One likely reason for the relatively few Japanese words for 'fool' is vagueness. In both English and Japanese, the words for 'fool' have meanings that vary along scales of friendly–hostile, or joking–serious. In English, at one end of a scale are words like silly goose and at the other end are words like stupid asshole. And in Japanese, at one end are words like kamaboko baka 蒲鉾馬鹿 'silly chump' and at the other end are words like baka-yarō 馬鹿野郎 'damn fool'. The difference is in the degree of lexical diversification along the scales of meaning. English seems to have more 'fool' words with more specificity – Japanese seems to have fewer 'fool' words with more vagueness. There are decided pragmatic and communicative advantages to such lexical vagueness. If you call me a stupid son-of-a-bitch, I know exactly what you mean. But if you call me a baka-yarō, I cannot be so sure of what you mean. The expression baka-yarō 馬鹿野郎 is one of the most insulting terms in the Japanese lexicon, but it is vague and can range in meaning from an affectionate 'silly-willy' to an abusive 'jerk-off fool'. Baka-yarō is so widely used that it has become semantically weak and vague. Such vagueness can serve to conceal hostility and thus to maintain social harmony.

===Dialectal===
According to Marc Bernabe, Japanese dialects show regional variations between using baka in Kantō dialect and aho 阿呆 or あほ "fool; idiot; jackass" in Kansai dialect. In addition, the insult aho has more of a slang connotation than baka. Many Japanese dictionaries treat the words baka and aho as synonyms. "However, in Osaka and its surroundings, aho is a rather non-offensive word, whereas baka is an explosive word." Nevertheless, "In Tokyo and its surroundings, we find exactly the opposite, so you must be careful with the usage of these words."

===Proper names===
Baka frequently occurs in proper nouns. Examples from Japanese pop music include albums (Pretty Little Baka Guy, Ai no Baka "Love Fool") and songs ("Suki Sugite Baka Mitai" "To Like [Him] Too Much and Look Like a Fool"). Some titles from modern Japanese literature are Tsuribaka Nisshi ("Fishing Fool's Diary"), Inubaka: Crazy for Dogs ("Dog Fool"), Karate Baka Ichidai ("A Karate-Crazy Life"), and Baka to Test to Shōkanjū ("Idiots, Tests, and Summoned Creatures").

===English===
During World War II, baka was American military slang for the Imperial Japanese Yokosuka MXY-7 Ohka kamikaze flying bomb. The earliest recorded usage was in Newsweek on May 7, 1945, "American forces have officially designated this bomb as 'baka', baka being Japanese for foolish, silly, or stupid."
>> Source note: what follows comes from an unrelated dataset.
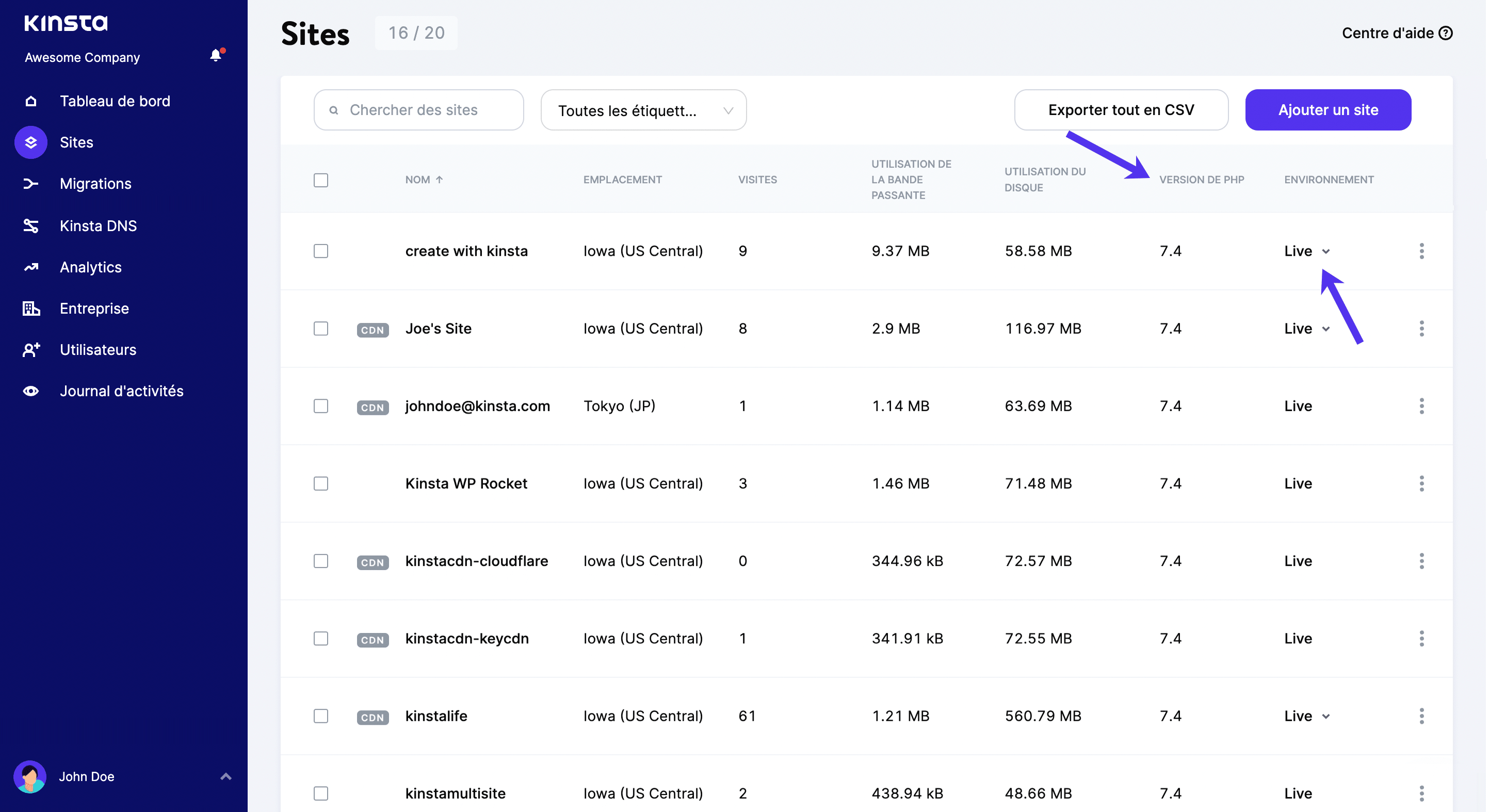Image resolution: width=1489 pixels, height=812 pixels.
Task: Select the Analytics chart icon
Action: coord(31,267)
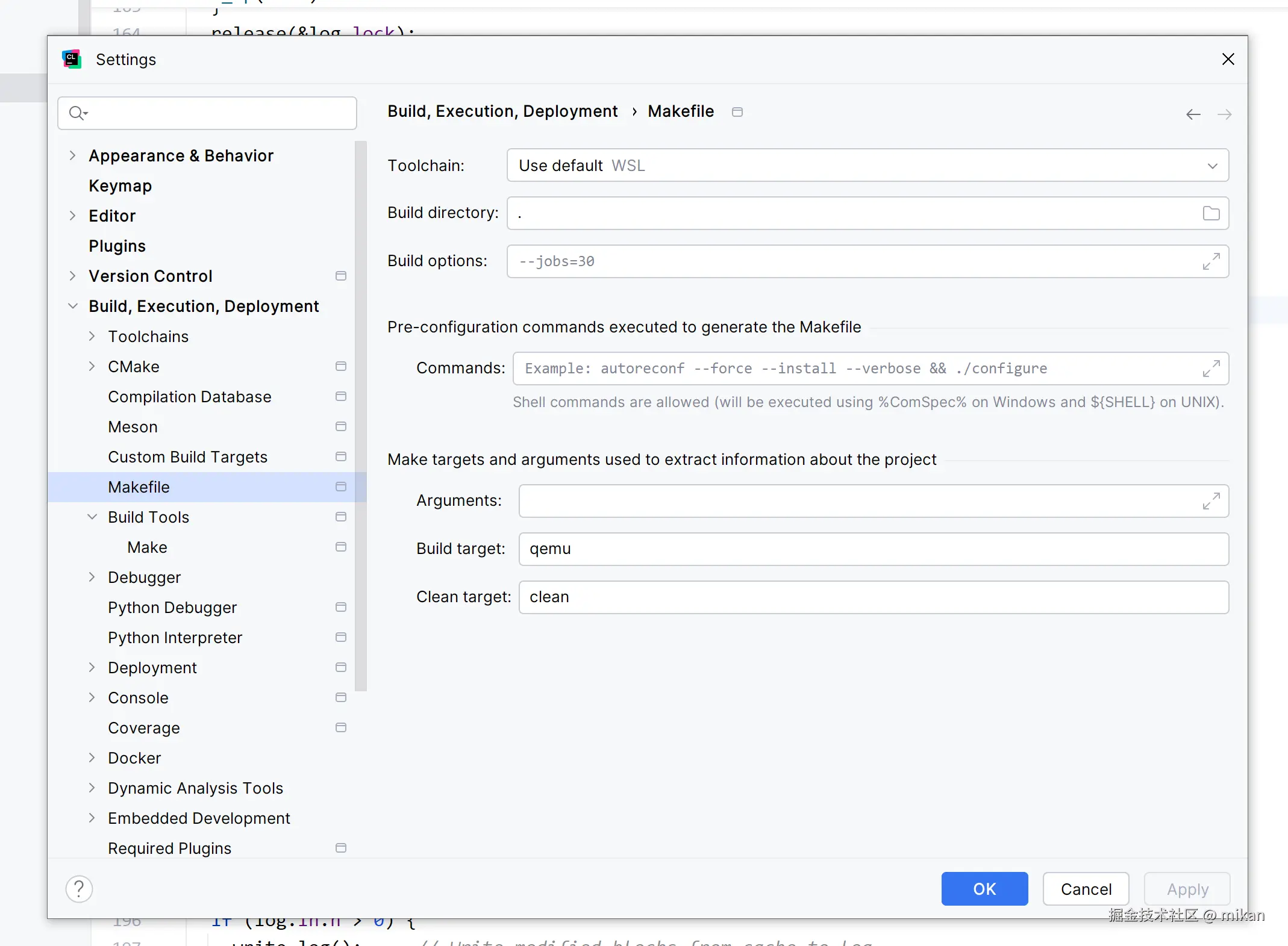Collapse Build, Execution, Deployment section

(x=73, y=306)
English-speaking weebs have been known to use baka in its Japanese context as a loanword.

== In popular culture ==
In the Tamil film Japanil Kalyanaraman (1985), the Japan-based tourist guide Munusamy (Chitra Lakshmanan) misleads Mayilsamy (Goundamani) by claiming that baka is Japanese for Greetings. The latter repeats the word to a Japanese woman who then slaps him.